Job a:
In the rows, running from the line containing "Screen dimensions: 685x1645" through the line containing "tap(296, 934)", replace "notice" with "banner" and reproduce those lines with nothing else altered. Leave the pictures out.

Text shown:

+-------+

Patent Nos. 5,001,259, 5,026,908 and 5,144,068 are incorporated herein by reference.
It has also been found that although a low water carbonylation process for the production of
acetic acid reduces such by-products as carbon dioxide, hydrogen, and propionic acid, the amount
of other impurities, present generally in trace amounts, is also increased, and the quality of acetic
acid sometimes suffers when attempts are made to increase the production rate by improving
catalysts, or modifying reaction conditions. These trace impurities affect the quality of the acetic
acid product, especially when they are recirculated through the reaction process. See Catalysis of
Organic Reactions, 75, 369-380 (1998), for further discussion on impurities in a carbonylation
reaction system.
The crude acetic acid product is typically distilled in one or more distillation columns to
remove light ends reaction components (typically methyl acetate and methyl iodide), water and
heavy ends impurities. It has previously been observed that it is particularly important to avoid
refluxing large amounts of methyl iodide back into the light ends distillation column because the
separation of light ends reaction components from acetic acid product is significantly degraded if
methyl iodide is allowed to reflux back into the light ends column. Ordinarily the refluxing of
methyl iodide is prevented by separating most of the methyl iodide from the light ends overhead as
a distinct phase, but under certain conditions the light ends overhead can form a single liquid phase
that includes methyl iodide. The present invention provides one method of preventing this single-
phase condition in the light ends column.
SUMMARY OF THE INVENTION
One aspect of the present invention is a process for producing acetic acid, which includes
the following steps: reacting carbon monoxide with a carbonylatable material such as methanol,
methyl acetate, methyl formate, dimethyl ether, or mixtures thereof, in a reaction medium
containing water, methyl iodide, and a catalyst to produce a reaction product that contains acetic
acid; performing a vapor-liquid separation on the reaction product to provide a volatile phase
containing acetic acid, water, and methyl iodide and a less volatile phase containing the catalyst;
distilling the volatile phase to produce a purified acetic acid product and a first overhead containing
water and methyl iodide; phase separating the first overhead to provide a first liquid phase
containing water and a second liquid phase containing methyl iodide; and adding dimethyl ether to
at least one of the reaction product, the volatile phase, the first overhead, or a stream associated with
the distillation to enhance separation of the first overhead to form the first and second liquid phases.
Another aspect of the invention is an improved method for distilling a mixture containing
acetic acid, methyl iodide, and water to provide a purified acetic acid product, a first liquid phase
containing water, and a second liquid phase containing methyl iodide. In this method, an overhead
fraction in the distillation is separated to form the first and second liquid phases, and a portion of the
first liquid phase is refluxed in the distillation. The improvement involves adding dimethyl ether to
the mixture, to the overhead fraction or to the refluxed portion of the first liquid phase in an amount
effective to enhance phase separation of the first and second liquid phases.

+-------+

Information shown:

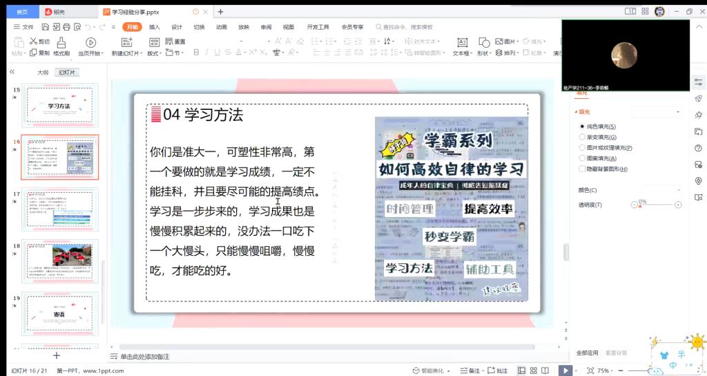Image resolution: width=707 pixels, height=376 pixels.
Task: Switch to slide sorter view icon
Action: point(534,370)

+-------+

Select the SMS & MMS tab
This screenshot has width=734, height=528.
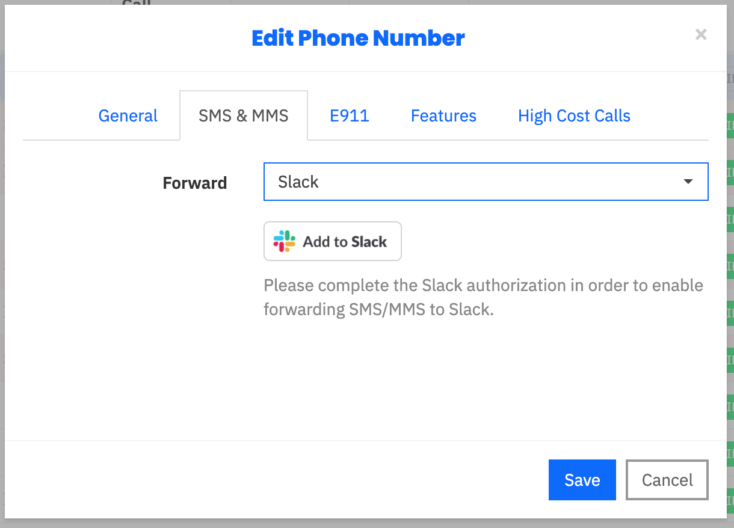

+-------+

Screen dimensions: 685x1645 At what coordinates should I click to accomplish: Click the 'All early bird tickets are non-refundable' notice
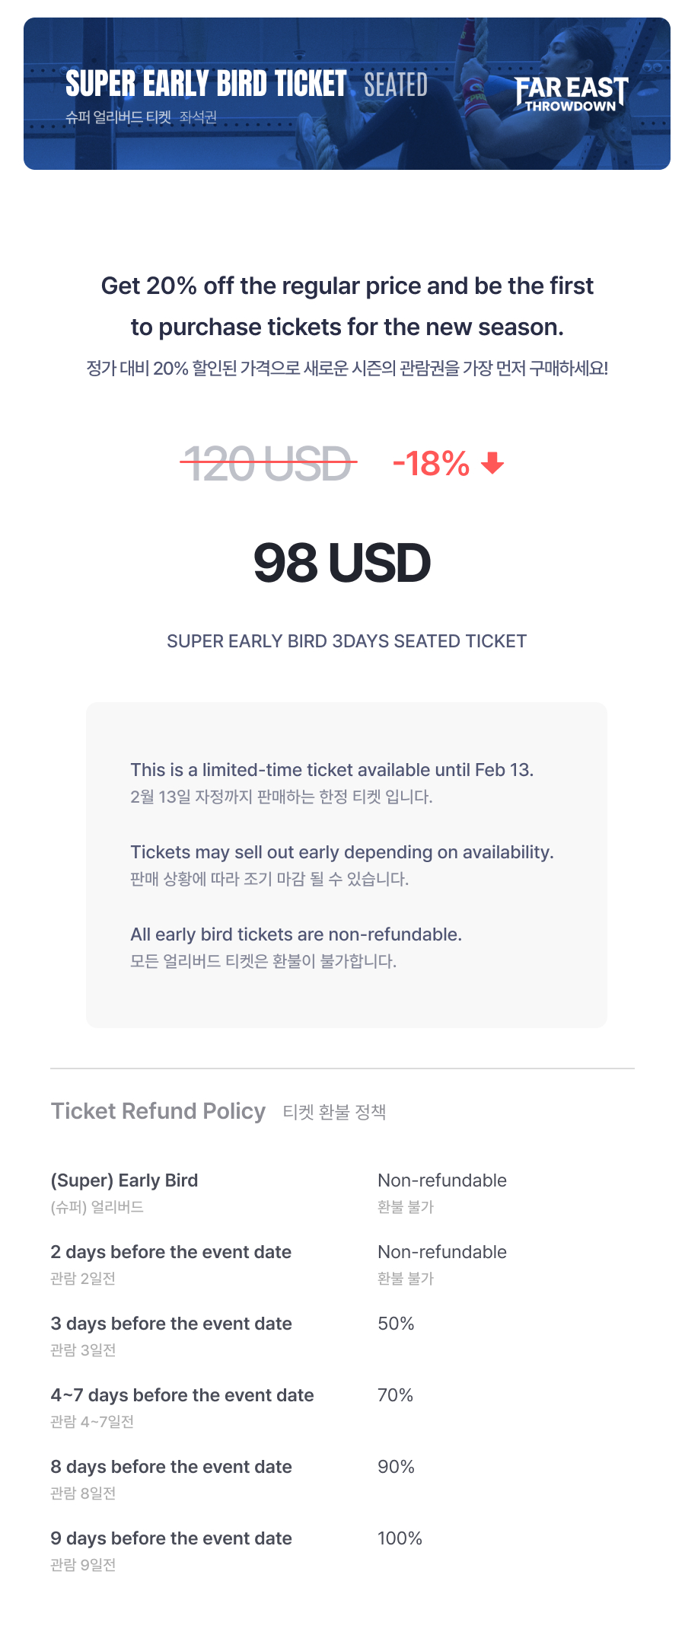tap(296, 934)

+-------+

Job b:
From the acetic acid production text, reproduce verbatim the stretch from "It has also" through "reaction system.".

Exercise output a:
Screen dimensions: 685x1645 At what coordinates should I click to accomplish: Click the 'All early bird tickets are non-refundable' banner
tap(296, 934)

Exercise output b:
It has also been found that although a low water carbonylation process for the production of
acetic acid reduces such by-products as carbon dioxide, hydrogen, and propionic acid, the amount
of other impurities, present generally in trace amounts, is also increased, and the quality of acetic
acid sometimes suffers when attempts are made to increase the production rate by improving
catalysts, or modifying reaction conditions. These trace impurities affect the quality of the acetic
acid product, especially when they are recirculated through the reaction process. See Catalysis of
Organic Reactions, 75, 369-380 (1998), for further discussion on impurities in a carbonylation
reaction system.